#### Quoted passage

I also have regard to the terms of the deed of release in that Annexure (Ex J1, CB 2214).

  1. Mr Pokoney fairly accepts that the Chalouhi Deed was not in the form specified in Annexure I to the Subcontract. The Chalouhi Deed referred to disputes which had arisen between the parties (defined as “Disputes”) and provided for a full and final settlement of the Disputes. Clause 3 provided for an adjusted subcontract sum and noted an additional amount payable by Growthbuilt to Chalouhi, excluding the retention, and also provided for Growthbuilt to pay the balance of the subcontract sum, including the retention, in accordance with the terms of the Subcontract. Mr Pokoney fairly accepts that, unless the Court can conclude on the face of the Chalouhi Deed that it complies with the requirement of cl 37.7 of the Subcontract, then a genuine dispute is established as to this amount. I cannot reach that conclusion where the Chalouhi Deed did not comply with the form contained in Annexure I and reserved the question of the retention to be dealt with in accordance with the Subcontract. I must also conclude that Growthbuilt has a genuinely arguable case that it had not “otherwise approved” the entry into the Chalouhi Deed in a different form to Annexure I, for the purposes of cl 37.7 of the Subcontract, where there is no evidence that Chalouhi had raised that question with Growthbuilt or sought or obtained such approval from Growthbuilt. For these reasons, a genuine dispute is established on that basis, in respect of the amount of $136,108.04.

########
#### Recorded data

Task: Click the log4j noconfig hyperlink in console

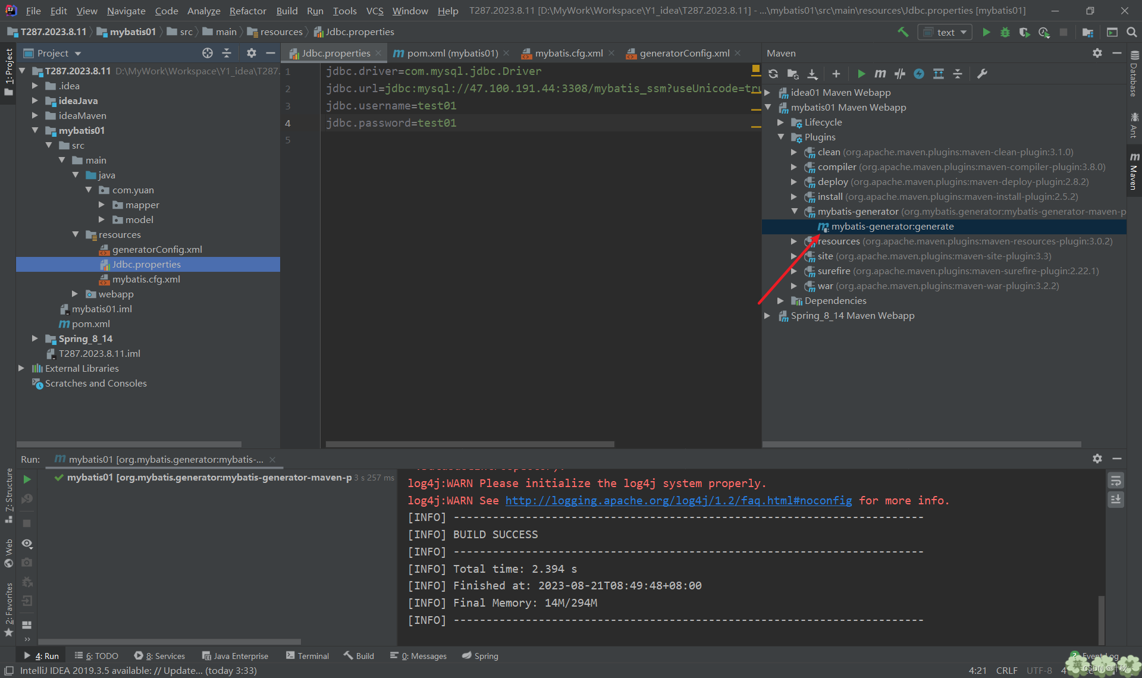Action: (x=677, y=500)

########
#### Recorded data

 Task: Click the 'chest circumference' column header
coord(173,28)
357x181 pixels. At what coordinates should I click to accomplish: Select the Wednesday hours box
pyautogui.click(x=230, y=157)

########

■ Goal ■
Carry on the judgment excerpt about the Chalouhi Deed for another paragraph, starting after its last sentence. The items above come from a separate source unrelated to the text.

■ Output below ■
  2. Subject to Growthbuilt’s contention that this matter gives rise to some other reason to set aside the Demand, which I address below, this matter is properly addressed by determining the substantiated amount of the debt claimed in the Demand in accordance with s 459H of the Act. Where the Court is satisfied that there is a genuine dispute as to the existence or amount of a debt to which the Demand relates (as I am in respect of the part of the debt claimed in the Demand that relates to the retention amount), the Court is required to calculate the "substantiated amount" of the Demand by deducting any disputed amounts from the admitted amount of the debt, being that part of the debt as to which no genuine dispute exists: s 459H(2). The Court must set aside a creditor’s statutory demand if the substantiated amount is less than the statutory minimum: s 459H(3). If the substantiated amount is at least as great as the statutory minimum, the Court can make an order varying the demand as specified in the order and declaring the demand to have had effect, as so varied, as from when the demand was served on the company: s 459H(4). In Re Morris Catering (Australia) Pty Ltd (1993) 11 ACSR 601 at 605; 11 ACLC 919, Thomas J observed that the intention of these provisions is that:

“[A] company should pay the undisputed part of a demanded debt even if the demand may have been excessive, but that it should not be placed under pressure of being wound up with respect to any part of the debt that is genuinely disputed, or where there is any genuine contra-claim, whether or not it arises out of the same transaction as the debt to which the demand relates.”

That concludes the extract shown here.